Could non centrally managed software be the business advance of the next decade?

Business software is traditionally and currently nearly always done like this. Big company buys software from big software company which promises to solve their problems. Small companies have less budget to buy it, and small software companies can’t make such large and complex products, but it is still roughly the same thing.

What if the future is something completely different – with multiple software tools, platforms, data exchange platforms, robust information security, all linked together to achieve the same thing?

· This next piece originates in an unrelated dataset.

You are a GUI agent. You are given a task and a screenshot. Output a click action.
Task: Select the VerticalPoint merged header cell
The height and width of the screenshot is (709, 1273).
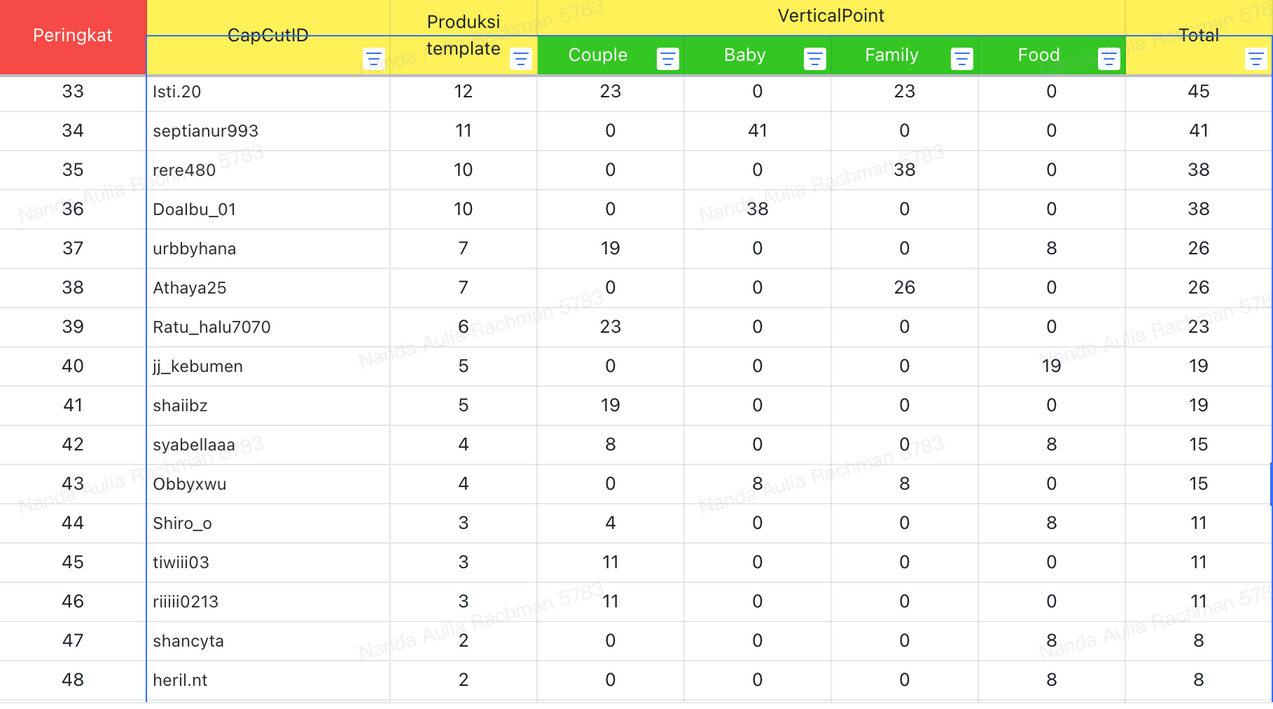click(830, 16)

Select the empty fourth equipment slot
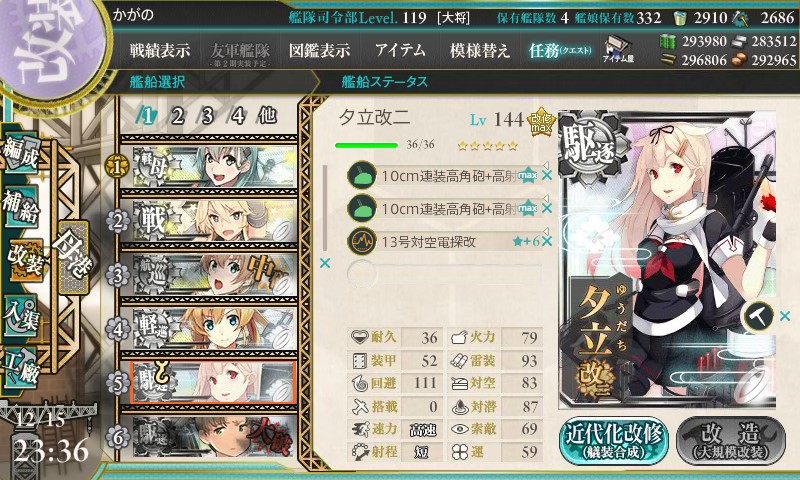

Here’s two business examples I’ve looked at – offshore oil and gas drilling, and refugees in Greece.

 

In OFFSHORE OIL AND GAS DRILLING – there has been a dream for decades that you’d have multiple service providers on the drilling rig, operating different sensors and devices, all generating data, which they then send in real time (using a standard data exchange system) to various experts working in different offices around the world. The experts would go through the data and spot problems about to occur, or even problems currently occuring, and help improve the efficiency of the overall operation.

What happens is a long way from this. We hear that the different service providers on offshore drilling rigs can’t even synchronise their clocks (so one stream of real time data might be 10 seconds ahead of another one). Drilling is actually getting slower, due to longer delays (known as ‘non productive time’) which means the cost of an offshore well has grown from $13m to $30m even post oil crash prices.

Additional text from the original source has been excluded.